| Comments

FinagleCon was held at TwitterHQ in San Francisco. It is refreshing to see a nice working atmosphere with free food and drinks. Now for the contents.

Twitter’s RPC framework, Finagle, has been in production since August 2010 and has over 140 contributors. In addition to Twitter, it has been adopted by many large companies such as SoundCloud. Initially written in Java with FP constructs (monads, maps, etc.) all over, it was soon after rewritten in Scala.

Finagle is based on three core concepts: Simplicity, Composability, and Separation of Concerns. These concepts are shown through three primitive building blocks: Future, Service, and Filter.

  • Futures provide an easy interface to create asynchronous computation and to model sequential or asynchronous data-flows.
  • Services are functions that return futures, used to abstract away, possibly remote, service calls.
  • Filters are essentially decorators and are meant to contain modular blocks of re-usable, non-business logic. Example usages are LoggingFilter and RetryingFilter.

The use of Futures makes it easy to test asynchronous computations. Services and filters both can be created separately, each containing their specialized logic. This modularity makes it easy to test and reason about them separately. Services and filters are easily composed, just like functions do, which makes it convenient to test chains. Services and filters are meant to separate behaviour from domain logic.

As amazing as Finagle is, there are some things one should be aware of. To create a really resilient application with Finagle one has to be an expert in its internals. Many configuration parameters influence each other, e.g. queue size and time-outs. With a properly tuned setup Finagle is properly fast and resilient (the defaults are good as well, mind you). As most data centres are heterogenous in their setup, faster machines are added to the pool, and other conditions change, one has to keep attention to the tuning continuously in order to maintain optimal performance.

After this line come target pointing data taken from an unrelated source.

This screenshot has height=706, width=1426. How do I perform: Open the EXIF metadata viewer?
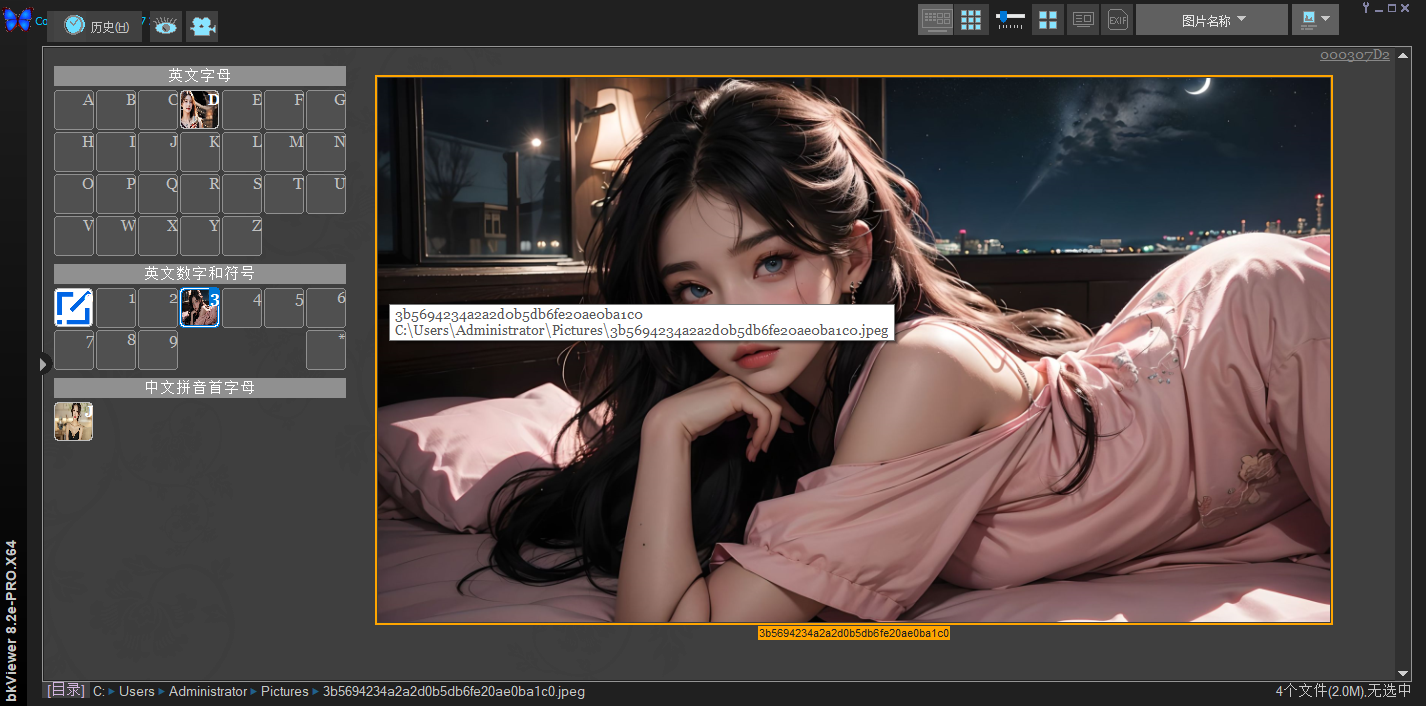coord(1117,18)
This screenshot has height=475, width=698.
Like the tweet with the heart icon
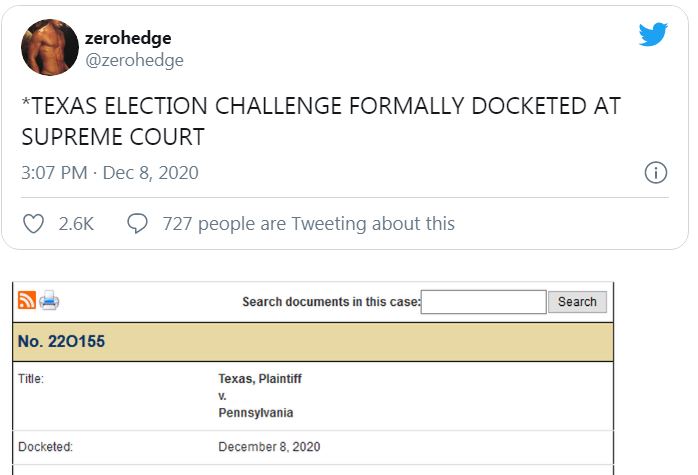pyautogui.click(x=33, y=223)
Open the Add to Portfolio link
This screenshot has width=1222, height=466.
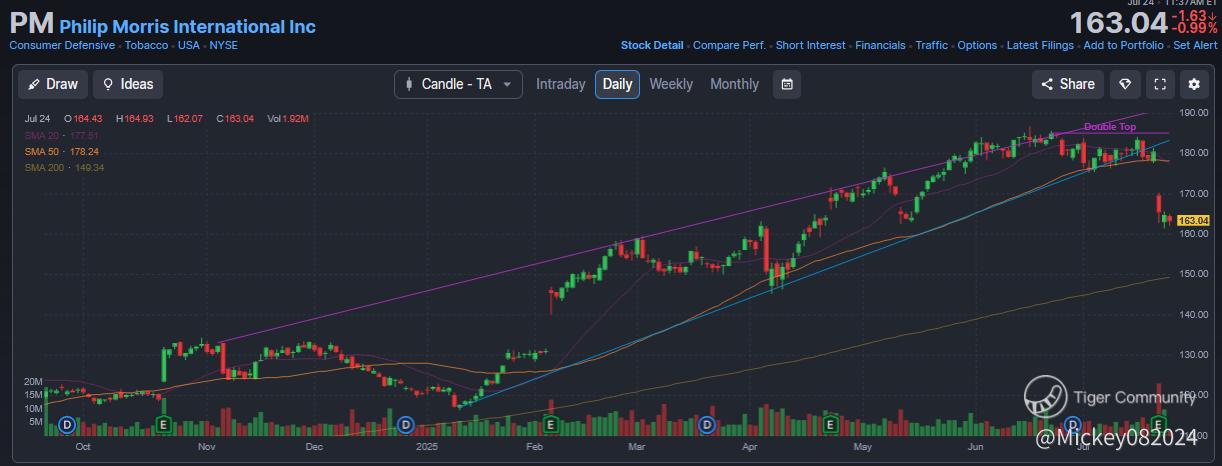click(1123, 45)
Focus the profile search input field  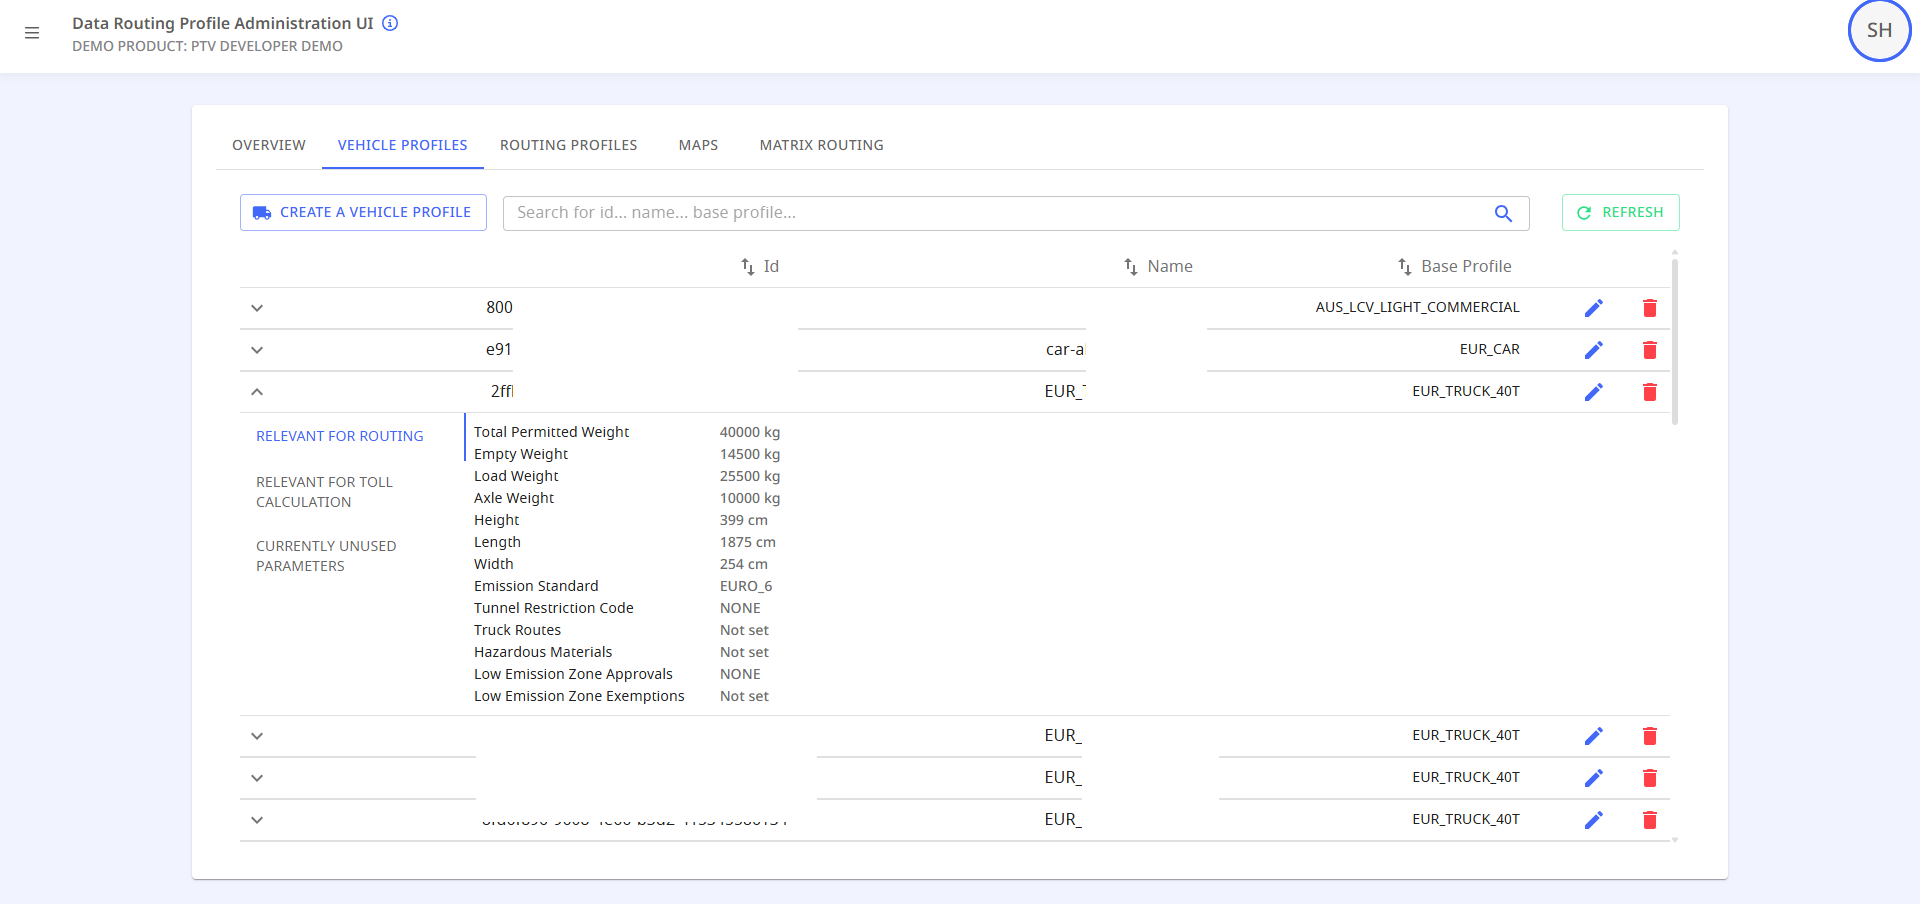tap(995, 213)
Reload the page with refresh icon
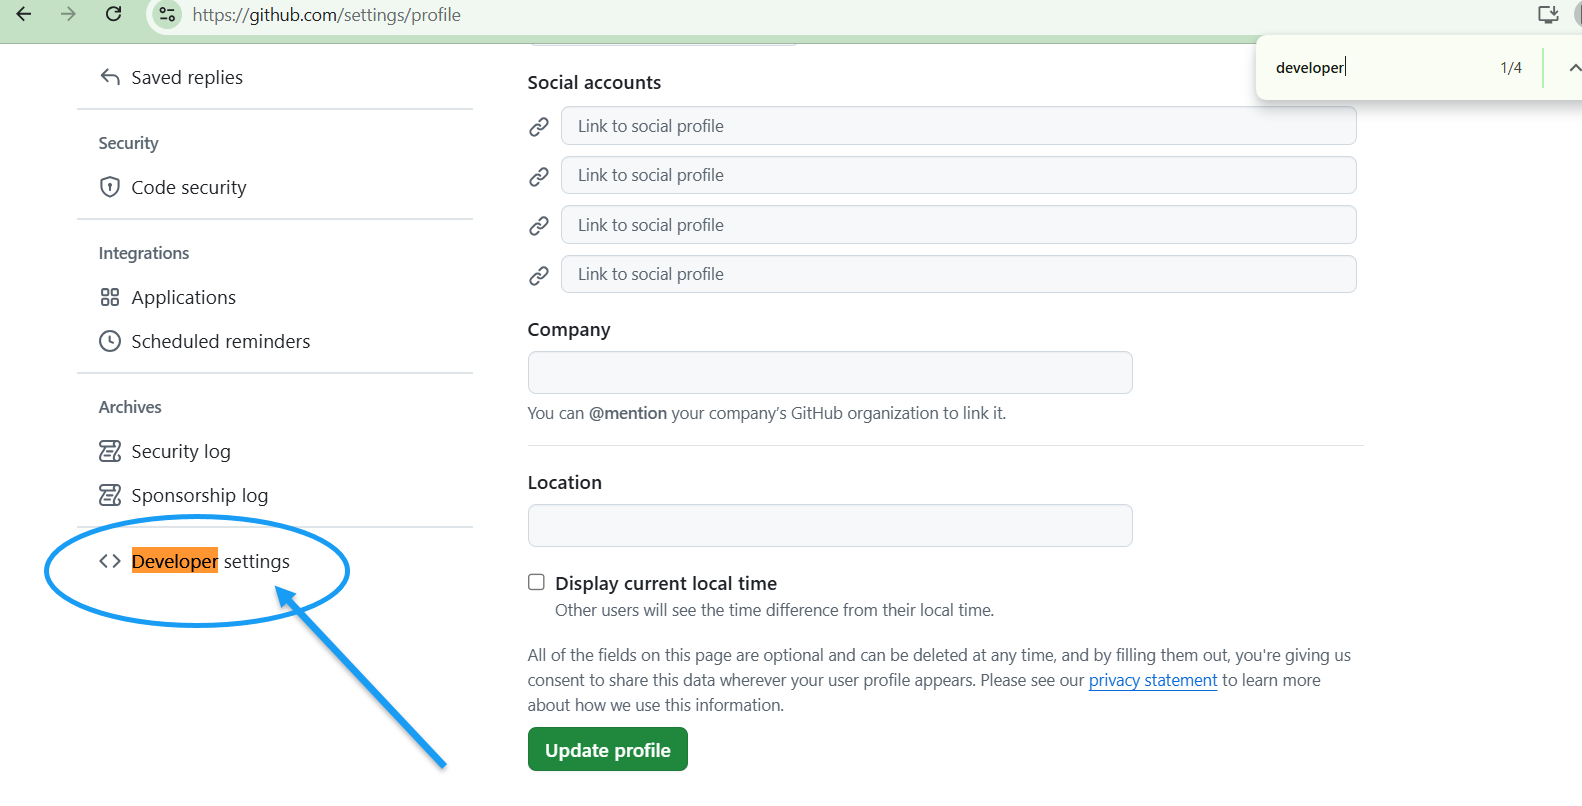Screen dimensions: 1582x806 (114, 14)
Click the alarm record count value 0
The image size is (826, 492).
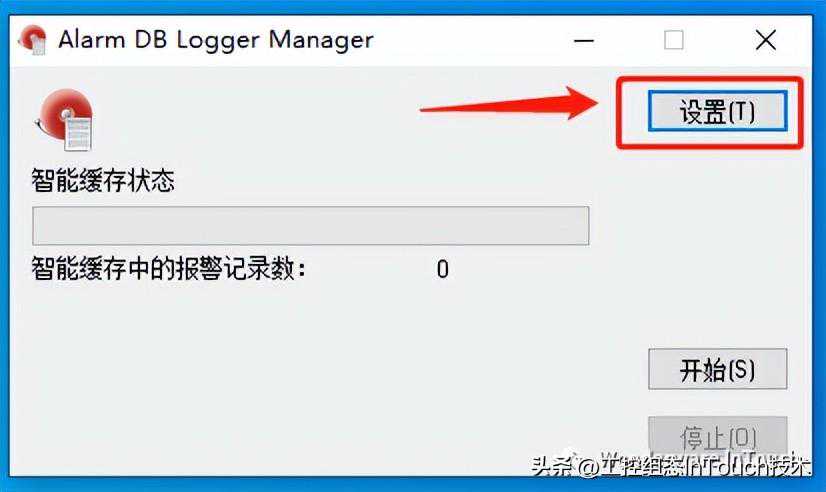(442, 269)
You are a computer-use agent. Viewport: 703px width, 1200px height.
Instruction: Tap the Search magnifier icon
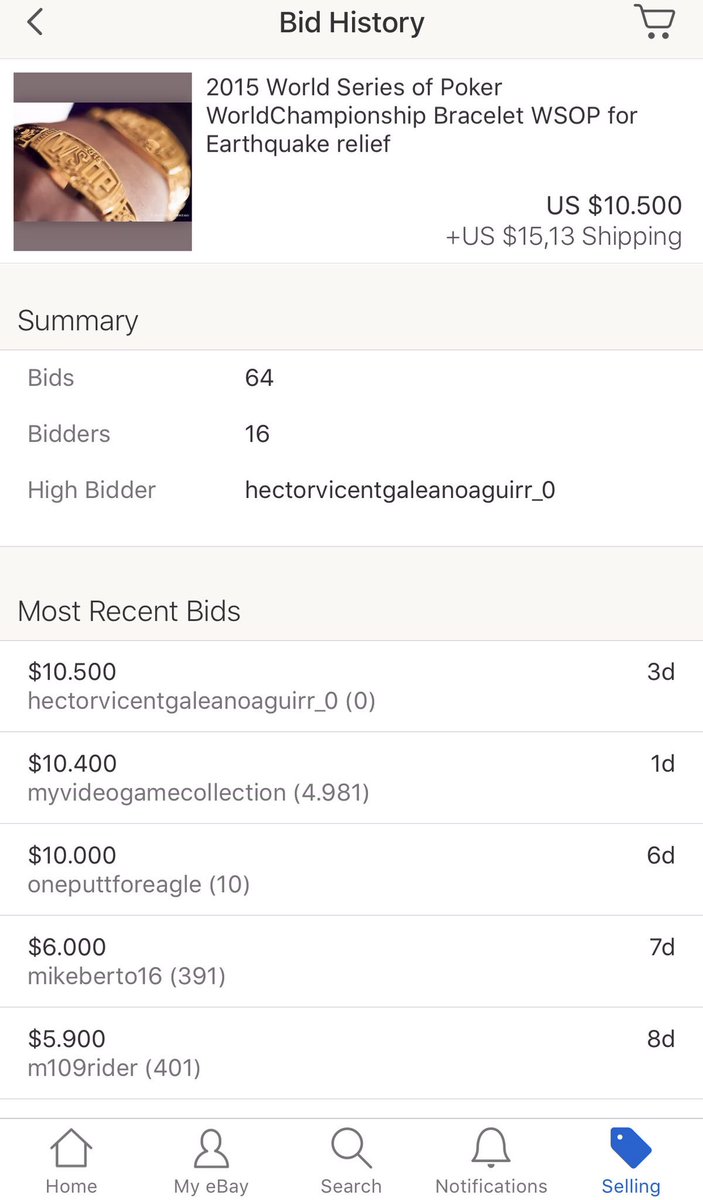tap(351, 1148)
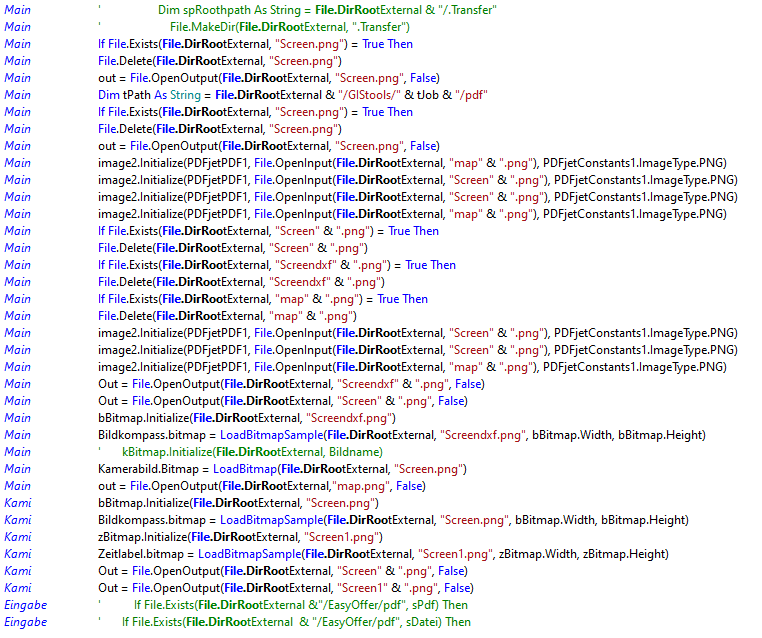Viewport: 762px width, 638px height.
Task: Go to If File.Exists "map" & ".png" line
Action: pyautogui.click(x=262, y=299)
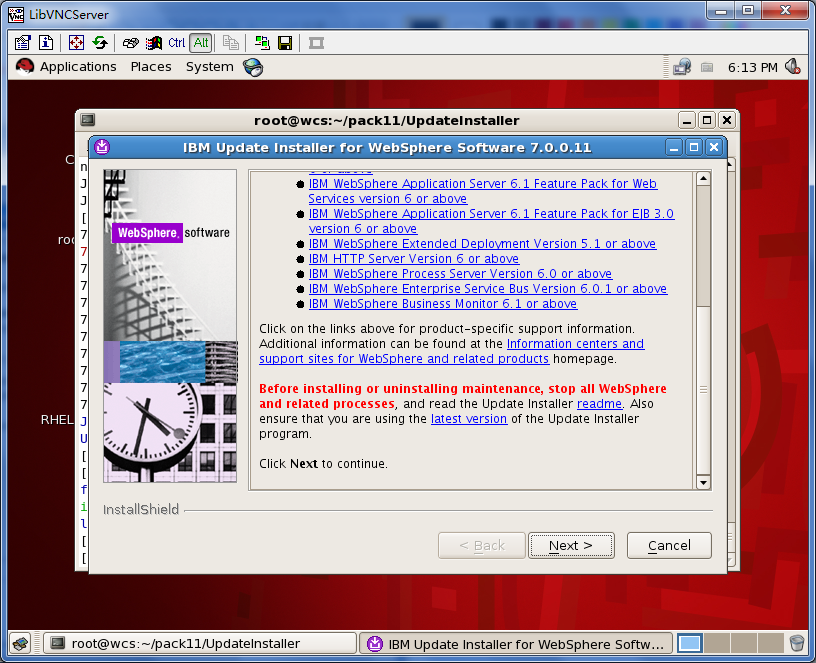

Some general advice, watch out for traffic amplification due to retries, keep your timeouts low so retry is useful, but not as low that you introduce spurious timeouts.

For extra points, keep hammering your application until it breaks, find out why it breaks, fix it, and repeat.

The future

In addition to this heads up we were also given a nice insight in the upcoming things for Finagle.

In order to make more informed decision, we will get a new Failure type which contains more information instead of ‘just’ a Throwable. In this new Failure, an added field indicates whether it is safe to retry.

There are several issues with the current way of fine-tuning Finagle, as mentioned, you need to be an expert to use all the configuration parameters properly. Next to this the configuration is static and doesn’t take into account changing environments and behaviour of downstream services. Because the tuning of the parameters is tightly coupled with the implementation of Finagle it is also hard to change the implementation significantly without significant re-tuning.

In order to battle the last two points, Finagle will introduce Service Level Objectives (SLO). The SLO is a higher-level goal that Finagle should strive to reach instead of low-level hardcoded parameters. What these SLO will be exactly is not yet known.

The community

The Finagle team will synchronize the internal Finagle repository with the Github repository every Monday. They will strive to publish a snapshot version of the change as well.

For someone looking to write his own protocol to connect to his service, finagle-serial is a nice project to start with. It is small enough to grasp within a day but big enough to be non-trivial.

It was found that the ParGCCardsPerStrideChunk garbage collection option, available from 7u40, can halve GC times on large heaps. It is recommended to try this parameter. Tuning seems to be hard to do and is generally done by copying a ‘known good set’ of parameters.

Scrooge is a good utility to use for Thrift and Scala as it is aware of Scala features such as Traits and Objects and can generate relevant transformations for them.

When you want to connect to multiple data-centres from a single data-centre one can use LatencyCompensation to include latency times.